25th Jun 2011 (8:37 pm) - By kittenagogo

A Phone Call

  • Me:  Do you recognize the number 531-8000? I just missed a call. Is that Massage Envy?
  • Brian:  No, I think they come up as restricted number now.
  • Me:  They better not be trying to pull that bullshit again where I am late. I know this massage is scheduled for 1:00.
  • Me:  [gets into car and looks at phone]
  • Me:  Hello??
  • Lady:  Danielle?
  • Me:  Yeah...
  • Lady:  This is X from [your jeweler]. Your ring is ready to be picked up.
  • Me:  Okay. Thanks. [Looks down after hanging up. Phone call was not missed. She heard the entire thing.]
  • Me:  You aren't going to believe this.
  • Brian:  What?
  • Me:  That was [my jeweler] on the phone. I know that because she was still on the phone and I had to talk to her.
  • Brian:  I want to crawl under a rock for you.
  • Me:  I am such an ass.

25th Jun 2011 (8:29 pm) - By kittenagogo

Yesterday, I got a facial

  • Aesthetician:  Well, your skin looks great. A little clogged, but we can take care of that. Very few wrinkles.
  • Me:  [Few? I thought there were two. SHIT.]
  • Aesthetician:  How old are you?
  • Me:  Almost 35.
  • Aesthetician:  Huh. Okay.
  • [time passes]
  • Aesthetician:  You really don't look 35. I was thinking 29 or 30.
  • Me:  Thanks. [One of those potions is working.]

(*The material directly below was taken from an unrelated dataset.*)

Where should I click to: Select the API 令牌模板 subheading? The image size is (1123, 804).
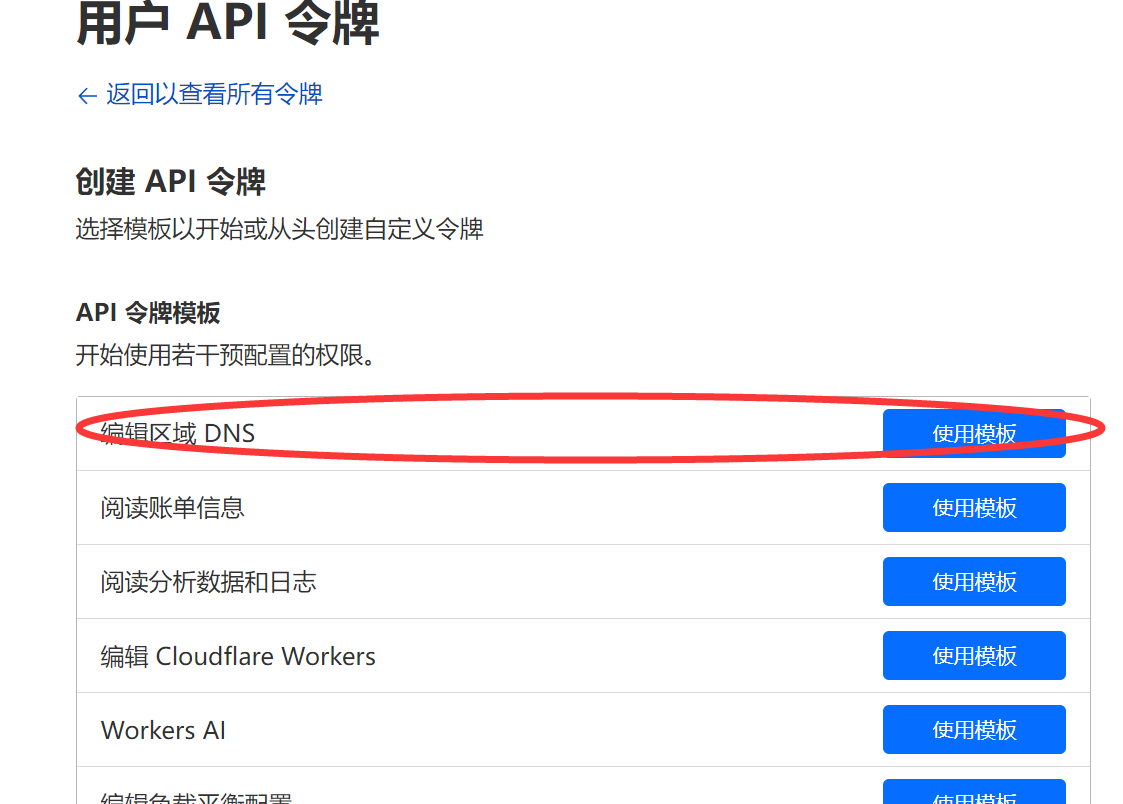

15th May 2011 (8:22 am) - By kittenagogo

Honey Badger Dictator

  • Me:  Do you think that G- K - Qadhafi is the Honey Badger dictator?
  • Brian:  What do you mean?
  • Me:  You know, he just doesn't give a shit.
  • Brian:  No, I think he gives a shit.
  • Me:  Then who would be the Honey Badger dictator? Ahmadinejad?
  • Brian:  No. Kim Jong-il.
  • Me:  Oh yeah. He definitely doesn't care.